Made a bit of progress on my second build. 

Dave


----------



## Dave1964 (May 9, 2011)

All is quiet here, not much point in a progress report.

Dave


----------



## stevehuckss396 (May 9, 2011)

Dave1964  said:
			
		

> All is quiet here, not much point in a progress report.




Most won't post but if you look there were almost 400 people who took a peek and i'm sure they would love an update. Sometimes i'll go 3 or 4 posts before someone comments but I know there are people who like to see my updates. Keep the pics coming, they are viewed and appreciated.


----------



## dsquire (May 9, 2011)

Dave

Your engine is looking good. It would be interesting to see a few more progress pictures when you have the time.

I was 1 of the 400+ people that stopped by to have a look even though I didn't comment. Everybody likes to see how everybody else does things so they can learn some new tricks. Many times I have seen a newbie show something that even the more experienced had never seen before. I will continue to keep watching for that progress report. :bow:

Cheers 

Don


----------



## Dave1964 (May 25, 2011)

Thanks for the encouragement guys, will post more soon.

Dave


----------



## lazylathe (May 25, 2011)

Hi Dave,

That little guy is going to be another winner!

Looks like your design is based of some of the Mamod steam toys that you see for sale sometimes.

More pictures are always appreciated! th_wwp

Andrew


----------



## Dave1964 (May 27, 2011)

Thanks Andrew,

Yes you are correct. I wondered if someone would comment on the Mamod look.

To cut a long story short I was rebuilding a Mamod which turned out to be a bad experience. Gave up on that and decided to build something similar. Have had a much better time doing so.

Learnt a bit more about maching on the way. 

First time machining copper.

More pics soon.

Dave


----------



## Dave1964 (May 27, 2011)

A few details on construction.

Boiler copper tube I found in box of stuff I got off brother when he moved to UK.

Boiler caps made from 1 inch copper tube I found under my house. Slit down one side, flattened out with hammer then pressed to shape.

Boiler strap from hose clamp.

Fire box and burner tank from coffee tin.

Flywheel from aircraft wing to strut fitting. Nothing fancy here.
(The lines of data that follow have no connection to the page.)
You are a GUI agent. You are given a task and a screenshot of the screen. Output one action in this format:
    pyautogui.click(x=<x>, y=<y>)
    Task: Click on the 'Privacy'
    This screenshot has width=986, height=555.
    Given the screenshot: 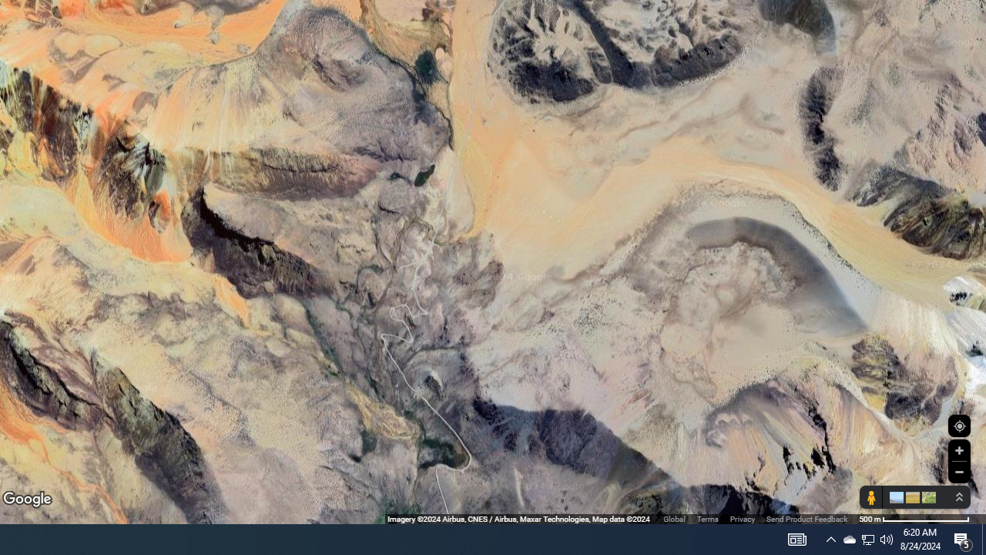 What is the action you would take?
    pyautogui.click(x=742, y=518)
    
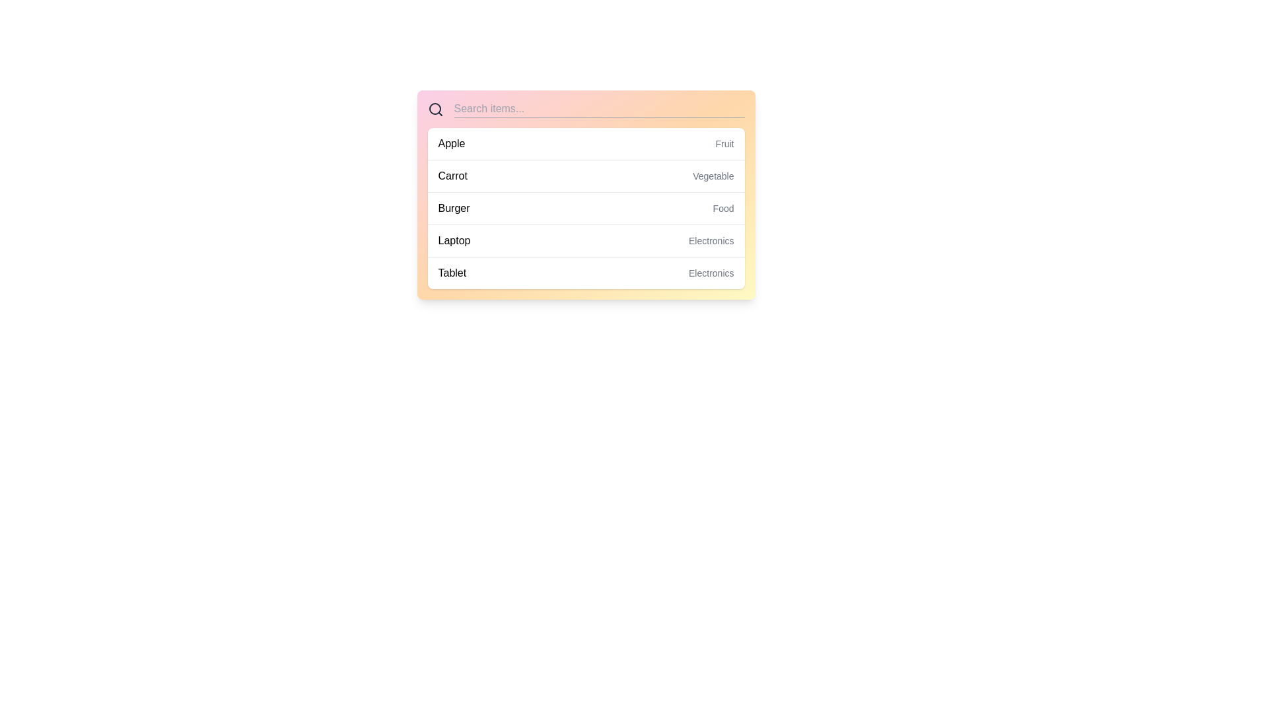 Image resolution: width=1268 pixels, height=713 pixels. Describe the element at coordinates (711, 241) in the screenshot. I see `the text label that provides additional information about the 'Laptop' category, positioned inside the row labeled 'Laptop' and aligned to the far right` at that location.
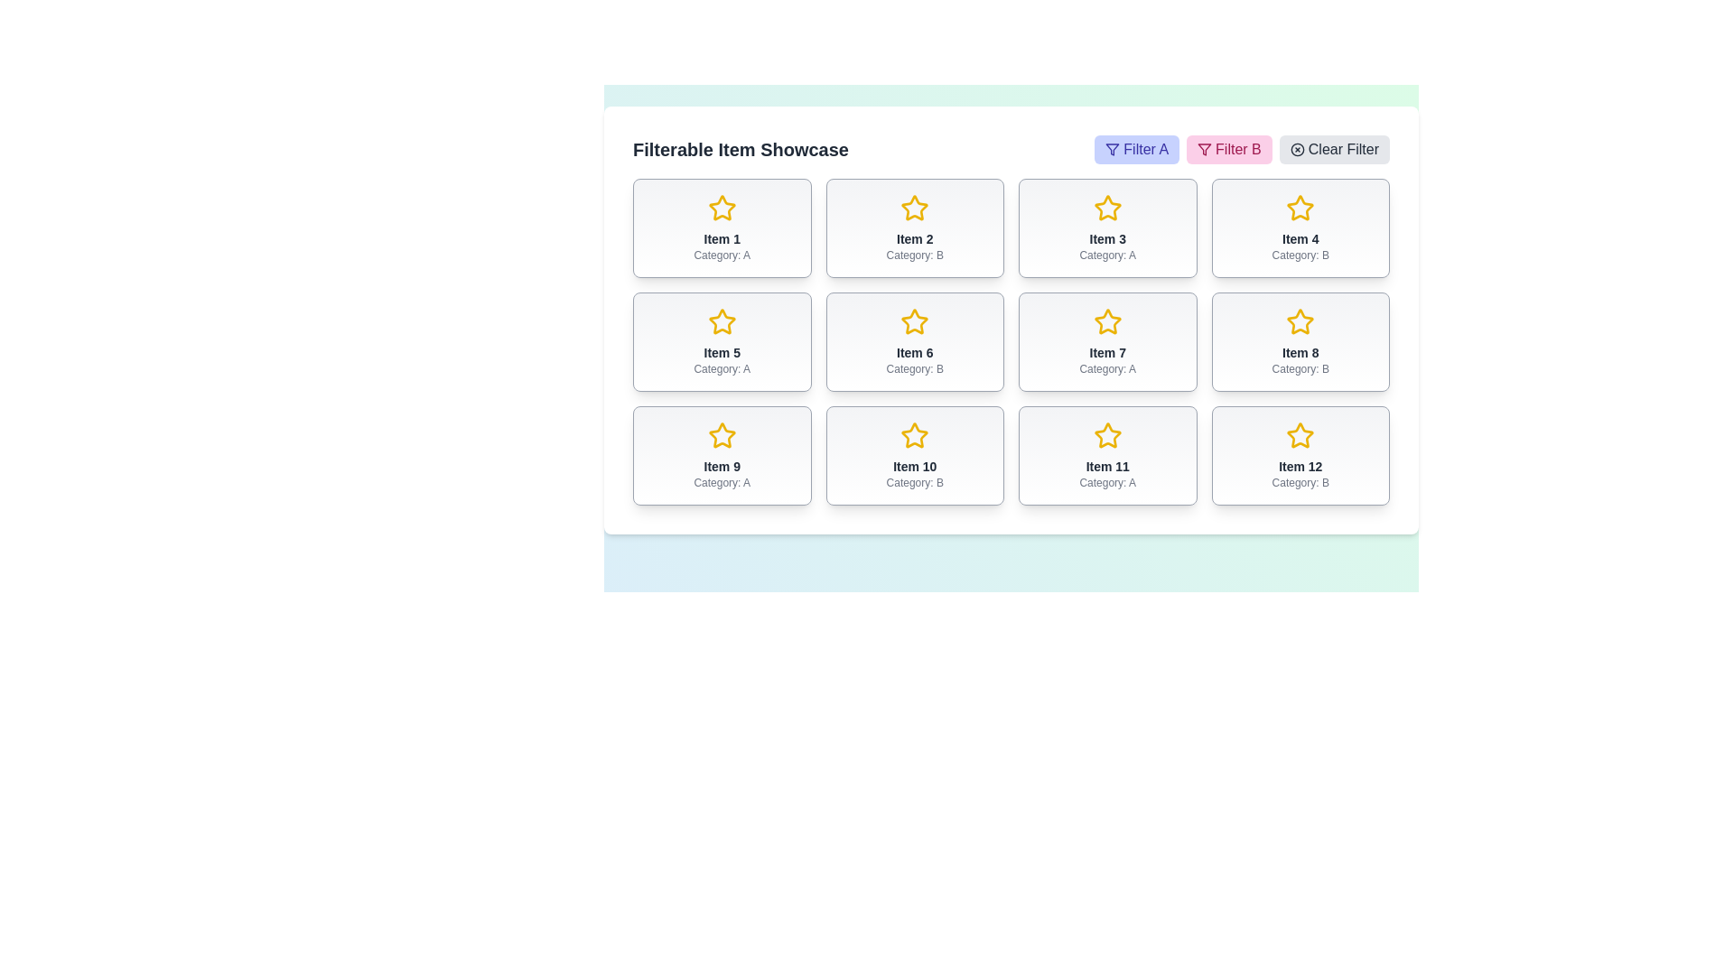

Small diameter want to keep weight in it.

Crank from small piece of copper bar father inlaw had laying around.

Engine frame from 1 1/4 inch aircraft grade aluminium box.

All engine parts from round bar.

Hard to get materials where I am, so have to make do with what I can lay my hands on.

Project has slowed a little as I would like to fit a displacement lubricater so have to figure out how to make one.

Dave


----------



## Dave1964 (Aug 12, 2011)

Almost done.

Need to run pipe to chimney and tidy it up some.

Has done maybe an hour running time, longest run 10 min.


----------



## Dave1964 (Aug 12, 2011)

Burner works excellent.


----------



## Dave1964 (Aug 12, 2011)

add to earlier post:

base material from computer tower.


----------



## stevehuckss396 (Aug 12, 2011)

That burner looks to be cooking real nice. What do you use for fuel?


----------



## Fingers (Aug 13, 2011)

Very nice little plant there I would also love to see a video of it running 
Jamie


----------



## Maryak (Aug 13, 2011)

Dave,



			
				Fingers  said:
			
		

> Very nice little plant there I would also love to see a video of it running
> Jamie



Me too please, very nice plant. :bow:

Best Regards
Bob


----------



## Dave1964 (Aug 17, 2011)

Thanks guys.

Methylated spirits used in burner.

Video soon.


----------